Lots of people confusing this St Jude’s day storm with the one that led to the storm surge last week. St Jude’s day is in October. Is the fact that we now have frequently ‘unusual’ storms leading to these no longer being classed as unusual?

December 15, 2013 2:06 am

It is shameful that certain inappropriate unprofessional and illegal activity has been carried on WUWT – presumably not intentionally as far as WUWT is concerned I hasten to make clear.
Paul Homewood asked Dec 9 12.22pm:
“Anyone know what Piers Corbyn forecast yet?” (About Dec).
I say it is inappropriate and unprofessional to seek copyright material to be made public. This is encouraging breach of copyright and consequent theft of forecast information.
Lawrence13 Dec9, 3:16pm said he knew what we were saying about Dec but was keping confidence. Thank you for your moral fibre Lawrence.
Ulric Lyons Dec 9, 5.34pm however obliged it appears to assist breach of copyright and associated theft with the Reply:
Roughly 1.5°C above normals for the month:
http://snag.gy/2sbrX.jpg
Apart from being contemptable and illegal in intent the information he gives is false and gratuitously damaging of WeatherAction forecasts, since
1. Our December Temperature forecast is NOT what he says or even near.
2. The link he provides with mal-intent which has the title header concealed is not a graph of December 2013 but of NOVEMBER 2013 (45d version rather than 30d ahead). Close examination shows the graph ends on 30th bearing this out.

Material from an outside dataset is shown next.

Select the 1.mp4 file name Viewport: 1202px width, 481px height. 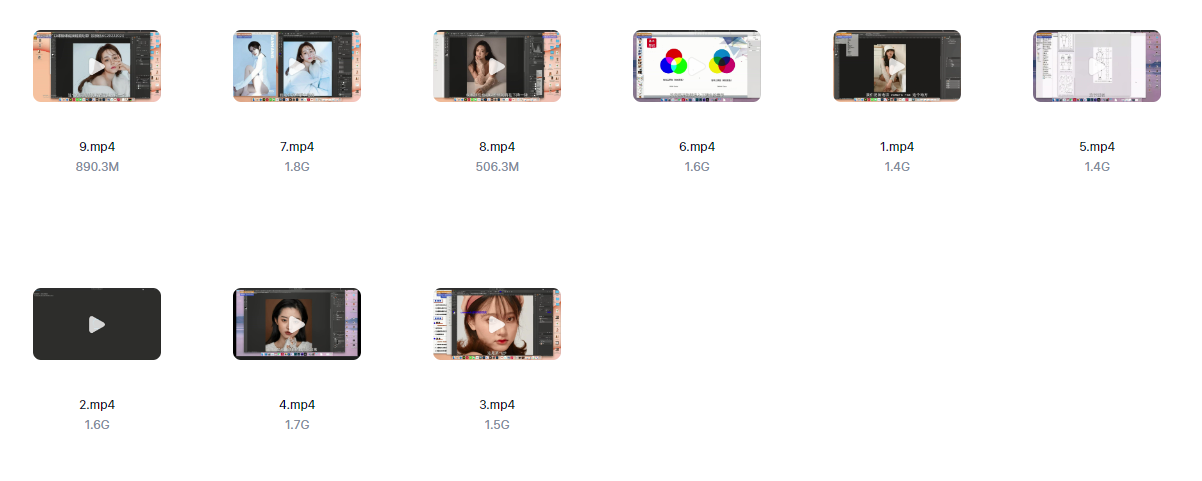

This incompetent provision of assistance of illegal activity is by the same Ulric Lyons who tricked me in early September into giving him some summary information of my WeatherAction forecasts of the winter months and who has since informed some of what ‘he reckons’ my WeatherAction winter forecast may be saying. I would like to hear from anyone who has heard such information.
May I request WUWT considers what to do about these gentlemen with or without police or lawyer involvement and think on how professional standards can be maintained on this site.
On the storm itself which we at WeatherAction announced for late October for tracking in Southern England 23 weeks ahead (See Slide 52 http://www.weatheraction.com/docs/WANews13No43.pdf ), it is worth noting that while being obviously less severe than Oct 1987 storm in England as a whole it was more severe than the ’87 storm perhaps in Dover (unofficial records) and certainly when it reached parts of Europe Where ‘Record’ winds were observed causing extensive damage. To understand a storm fully we need to be not bound by national boundaries. The late ‘ramping-up’ is interesting.